Theater News

Beane, Felder, Fierstein, Prince, et al. Set for Old Globe Season

Hershey Felder in Monsieur Chopin
(© John Zich)
Hershey Felder in Monsieur Chopin
(© John Zich)

The Old Globe Theatre will produce four major world premieres during its 2007-2008 season.

As previously announced, Tony Award winners Faith Prince and Harvey Fierstein will star in the new Broadway-bound musical A Catered Affair (September 20-October 28). Based on the 1956 motion picture The Catered Affair, the show will be directed by Tony winner John Doyle. The musical, which has a book by Fierstein and music and lyrics by John Bucchino, is centered around a family wedding that takes place in 1953 in the Bronx.

Next up on the Main Stage will be the Old Globe’s annual holiday offering Dr Seuss’ How The Grinch Stole Christmas!, directed by Jack O’Brien (November 25-December 30). It will be followed by Howard Korder’s Sea of Tranquility (January 12-February 17), about a psychiatrist and his wife who sell their Connecticut home and start a new life in the Midwest, and the world premiere of The Band Wagon (March 7-April 13), an adaptation of the Comden-Green-Schwartz-Dietz musical with a new book by Douglas Carter Beane, to be directed by Gary Griffin.

The Main Stage season will conclude with the world premiere of Hershey Felder’s Beethoven, As I Knew Him (May 3-June 8), directed by Joel Zwick, in which Felder will transform himself into the great composer. Old Globe subscribers will also be able to see Felder’s two previous shows, Monsieur Chopin (June 11-22) and George Gershwin Alone (June 25-29).
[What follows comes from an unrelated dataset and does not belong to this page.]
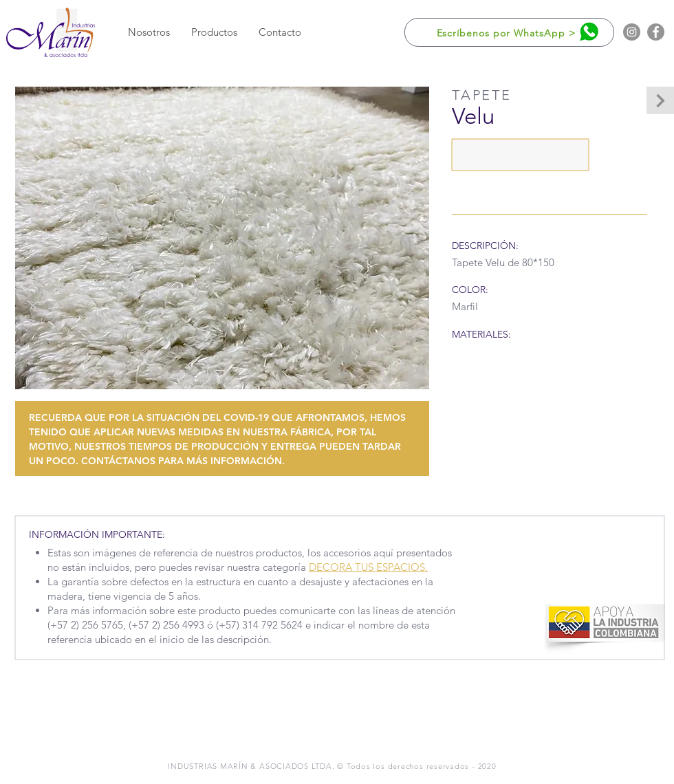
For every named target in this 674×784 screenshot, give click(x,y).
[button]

The Old Globe will present four shows on the smaller Cassius Carter Center Stage, beginning with Eric-Emmanuel Schmitt’s Oscar and the Pink Lady (September 29-November 4), directed by Frank Dunlop, which focuses on a young hospital patient and his uplifting relationship with an elderly volunteer. Up next is the world premiere of Steven Drukman’s In This Corner (January 5-February 10), directed by Ethan McSweeny, about the imaginary reunion of boxers Joe Louis and Max Schmeling 32 years after their title fight. That show will be followed by Richard Greenberg’s The American Plan (February 23-March 30), a family drama set in the Catskills in the 1960s, and Tennessee Williams’ The Glass Menagerie, directed by Joe Calarco (April 12-May 18).